Question

If each side of a cube is x, then the angle between the diagonals of the cube is :

• A. \(\cos^{-1}(\frac{1}{\sqrt3})\)
• B. \(\cos^{-1}(\frac{1}{3})\)<
• C. \(\cos^{-1}(-\frac{1}{\sqrt3})\)
• D. \(\cos^{-1}(-\frac{1}{3})\)

Answer 1

The Correct Option is B

The problem involves finding the angle between the diagonals of a cube where each side has a length of \( x \). To solve this, we consider a cube with vertices at \((0,0,0)\), \((x,0,0)\), \((0,x,0)\), \((0,0,x)\), \((x,x,0)\), \((0,x,x)\), \((x,0,x)\), and \((x,x,x)\).

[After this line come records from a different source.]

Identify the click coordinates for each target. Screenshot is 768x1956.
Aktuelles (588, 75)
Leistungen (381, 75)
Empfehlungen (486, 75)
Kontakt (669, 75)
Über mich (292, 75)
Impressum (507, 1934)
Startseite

The main body diagonals of the cube run from \((0,0,0)\) to \((x,x,x)\) and from \((x,0,0)\) to \((0,x,x)\).
Let's calculate the vectors representing these diagonals. The first diagonal vector is \(\vec{a} = x\hat{i} + x\hat{j} + x\hat{k}\) and the second diagonal vector is \(\vec{b} = -x\hat{i} + x\hat{j} + x\hat{k}\).
Next, we find the dot product \(\vec{a} \cdot \vec{b}\):
\( \vec{a} \cdot \vec{b} = (x)(-x) + (x)(x) + (x)(x) = -x^2 + x^2 + x^2 = x^2 \).
The magnitudes of \(\vec{a}\) and \(\vec{b}\) are:
\(|\vec{a}| = |\vec{b}| = \sqrt{x^2 + x^2 + x^2} = \sqrt{3x^2} = x\sqrt{3}\).
The cosine of the angle \(\theta\) between these vectors is given by:
\(\cos\theta = \frac{\vec{a} \cdot \vec{b}}{|\vec{a}||\vec{b}|} = \frac{x^2}{x\sqrt{3} \cdot x\sqrt{3}} = \frac{x^2}{3x^2} = \frac{1}{3}\).
Therefore, the angle \(\theta\) is \(\cos^{-1}\left(\frac{1}{3}\right)\).
The correct answer is \(\cos^{-1}\left(\frac{1}{3}\right)\).